Axelle Crevier

Personal information
- National team: Canada women's waterpolo team
- Born: March 22, 1997 (age 29) Montreal, Quebec, Canada
- Height: 172 cm (5 ft 8 in)

Medal record
Representing Canada
Pan American Games
| Silver medal – second place | 2019 Lima | Team competition |
| Silver medal – second place | 2023 Santiago | Team competition |

= Axelle Crevier =

Canadian water polo player (born 1997)

Axelle Crevier (born March 22, 1997) is a Canadian water polo player. She plays for Canada's national women's water polo team.

== Career highlights ==

=== Youth competitor ===
As a youth competitor, Crevier helped her team win silver at the 2013 Pan American Youth Championships and at the 2014 FINA World Youth Championships the following year. In 2015, the team finished 4th place.

=== Senior competitor ===
Crevier has participated in multiple FINA Water Polo World League championships, helping her team finish 6th place in 2014 and 2015 and 7th place in 2016.

In 2017, she helped the team finish 4th at the FINA World Championships. The team would later go on to win silver in the FINA Water Polo World League.

In 2018, her team ranked 4th at the FINA Water Polo World League and 6th at the FINA World Cup.

Crevier was the youngest player of Canada's women’s water polo team to compete at the Lima 2019 Pan Am Games.

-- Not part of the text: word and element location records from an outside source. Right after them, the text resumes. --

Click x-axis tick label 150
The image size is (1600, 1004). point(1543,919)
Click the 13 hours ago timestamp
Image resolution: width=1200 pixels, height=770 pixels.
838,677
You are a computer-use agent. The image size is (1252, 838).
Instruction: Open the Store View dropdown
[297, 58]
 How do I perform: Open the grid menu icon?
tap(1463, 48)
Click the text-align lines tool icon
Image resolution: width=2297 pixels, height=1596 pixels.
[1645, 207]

Winning silver, the team secured their ticket to the 2020 Tokyo Summer Olympics. She also competed at the 2019 FINA World Championships, where the team finished in 9th place.

== 2020 Tokyo Summer Olympics ==
At the 2020 Summer Olympics in Tokyo, Crevier scored eight goals, with Team Canada finishing seventh after beating Team China 16-7.

== Personal life ==
Crevier's mother Marie-Claude Deslières was on the first Canadian women’s Olympic water polo team at the 2000 Sydney Summer Olympics, and at the 2012 London Summer Olympics was the first woman to referee an Olympic final. Deslières was also one of Canada's international officials at the 2020 Tokyo Olympics.

Crevier is the youngest of three children.